Quinn crede anche che la somministrazione di farmaci possa essere un altro uso per le future lenti a contatto. Se una lente potesse dispensare i farmaci lentamente per lunghi periodi di tempo, sarebbe meglio per i pazienti rispetto alle dosi brevi e concentrate fornite dai colliri, dice. Tuttavia, una tale lente non è facile da realizzare (vedi Una lente per dispensare farmaci).

L'obiettivo con messa a fuoco automatica è in una fase iniziale di sviluppo, ma l'obiettivo è regolare la sua forma a seconda di dove sta guardando l'occhio, il che sarebbe particolarmente utile per le persone che hanno bisogno di occhiali da lettura. Un attuale prototipo della lente utilizza fotodiodi per rilevare la luce che colpisce l'occhio e determinare se l'occhio è diretto verso il basso. Leveliller afferma che il team sta anche esaminando altre possibili tecniche.

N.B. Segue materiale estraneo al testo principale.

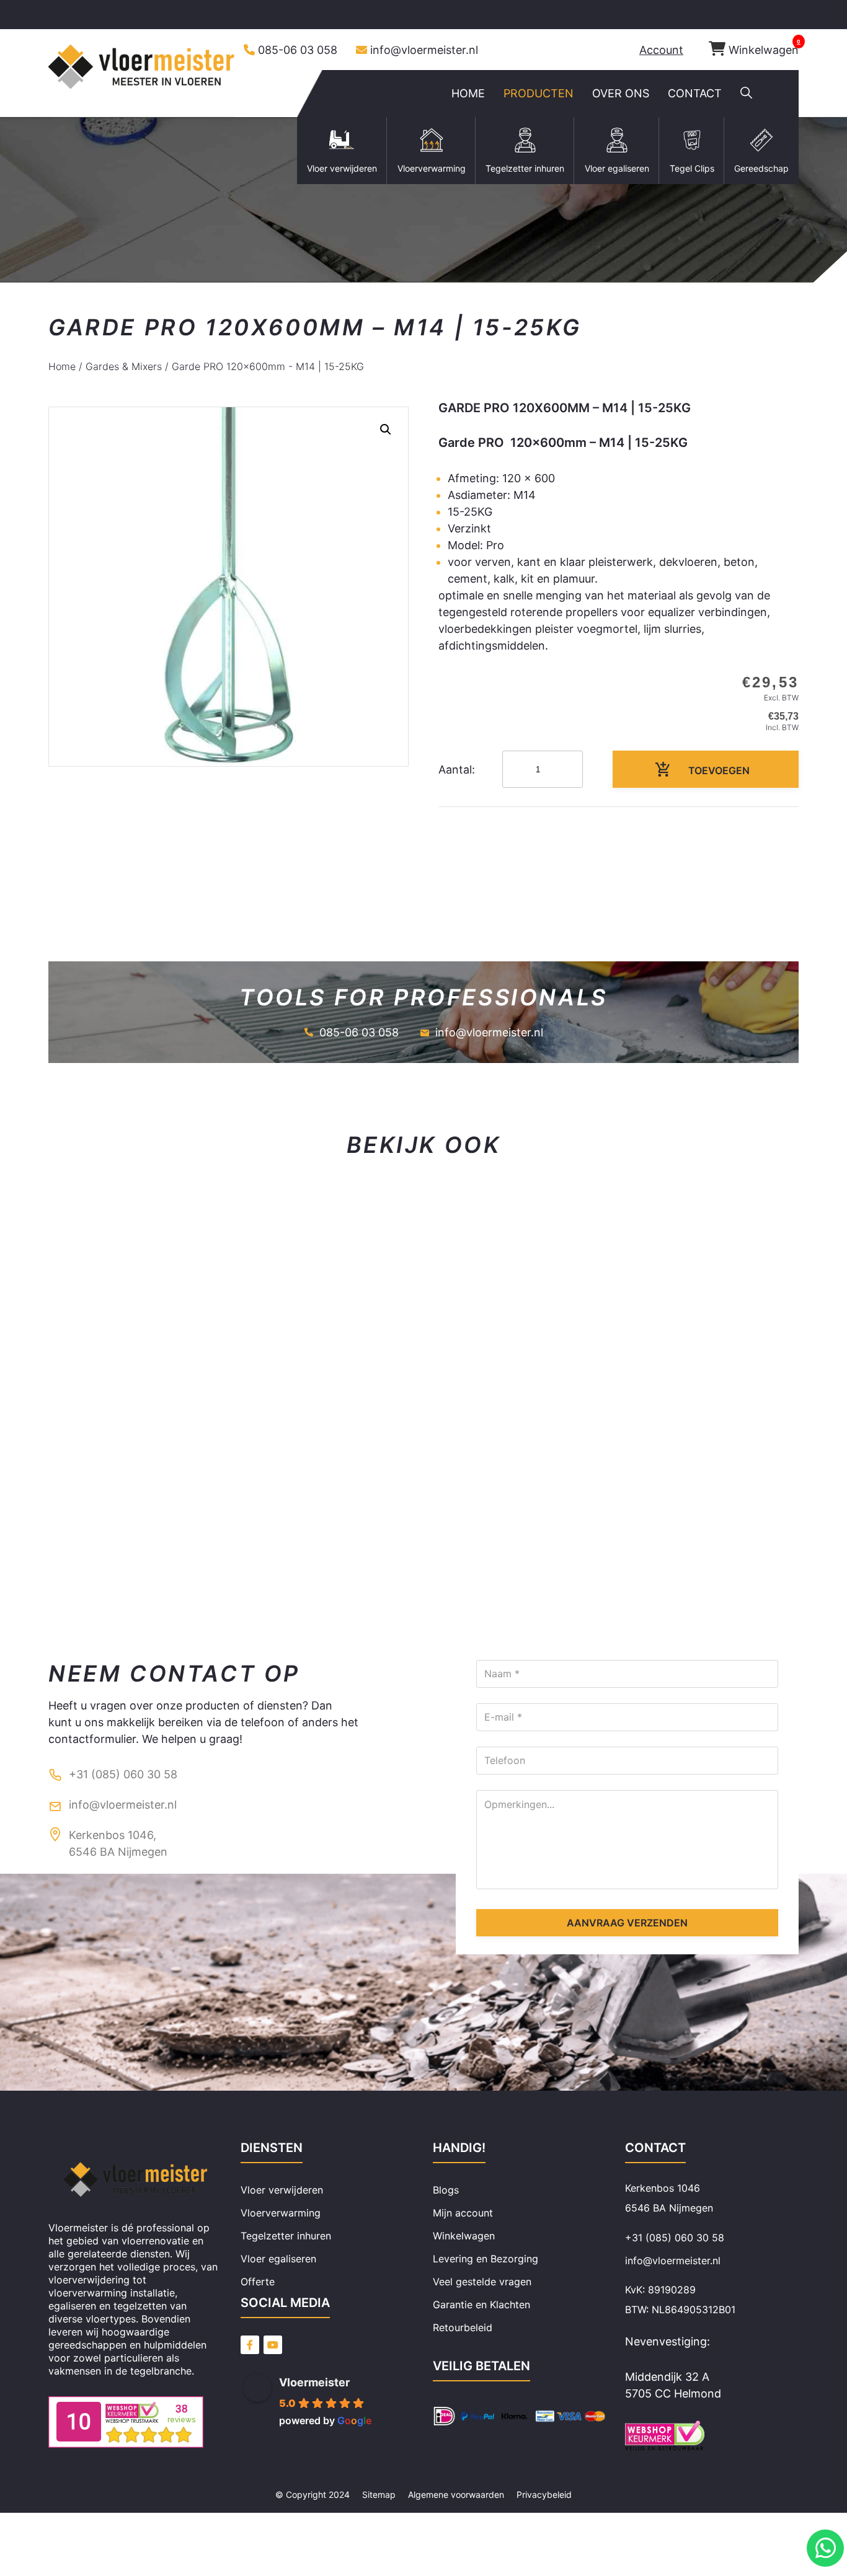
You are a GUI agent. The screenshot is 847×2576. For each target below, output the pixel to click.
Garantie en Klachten (481, 2304)
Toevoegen (719, 770)
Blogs (446, 2190)
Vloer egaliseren (278, 2258)
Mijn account (463, 2213)
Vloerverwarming (281, 2213)
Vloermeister (314, 2382)
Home (62, 366)
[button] (746, 93)
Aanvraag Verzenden (627, 1923)
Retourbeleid (462, 2327)
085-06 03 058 (297, 49)
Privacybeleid (544, 2494)
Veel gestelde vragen (482, 2281)
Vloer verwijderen (282, 2190)
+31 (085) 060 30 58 (123, 1774)
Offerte (258, 2281)
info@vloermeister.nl (424, 49)
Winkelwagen (764, 49)
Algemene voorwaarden (456, 2494)
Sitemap (379, 2494)
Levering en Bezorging (485, 2258)
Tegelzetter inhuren (286, 2236)
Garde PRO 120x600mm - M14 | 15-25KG (268, 366)
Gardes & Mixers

Google e Novartis sono tutt'altro che gli unici interessati ad aggiornare le lenti a contatto con tali nuove capacità. In Svizzera, una società denominata Sensimed sta lavorando a una lente a contatto che misura la pressione intraoculare che risulta dall'accumulo di liquido negli occhi dei pazienti affetti da glaucoma (vedi Test del glaucoma in una lente a contatto). E i ricercatori dell'Università del Michigan stanno usando il grafene per realizzare lenti a contatto sensibili agli infrarossi: la visione, per così dire, è che queste potrebbero un giorno fornire una qualche forma di visione notturna senza l'ingombrante copricapo.

Una società con sede a Seattle, Innovega , nel frattempo, ha sviluppato una lente a contatto con una piccola area che filtra bande specifiche di luce rossa, verde e blu, dando agli utenti la possibilità di mettere a fuoco un display molto piccolo e ad alta risoluzione a meno di un pollice di distanza dai loro occhi senza interferire con visione normale. Ciò rende i piccoli display attaccati agli occhiali più simili agli schermi dei film IMAX, afferma il CEO dell'azienda, Steve Willey. Insieme, l'obiettivo e il display sono chiamati iOptik.

Rimangono ancora molte sfide prima di andare in giro con il monitoraggio della glicemia, il rilevamento del cancro e la visione super notturna dell'erogazione di farmaci. Alcuni prototipi là fuori sono insolitamente spessi, dice Quinn, e alcuni usano l'elettronica tradizionale e rigida dove sarebbero preferibili alternative chiare e flessibili. E, naturalmente, tutti dovranno passare l'approvazione normativa per dimostrare che sono sicuri ed efficaci.



Jeff George, il capo della divisione per la cura degli occhi di Novartis, è certamente ottimista riguardo all'obiettivo intelligente di Google. Il team di Google X si definisce una 'fabbrica di colpi di luna'. Lo vedrei meglio di uno scatto di luna dato quello che abbiamo visto, dice.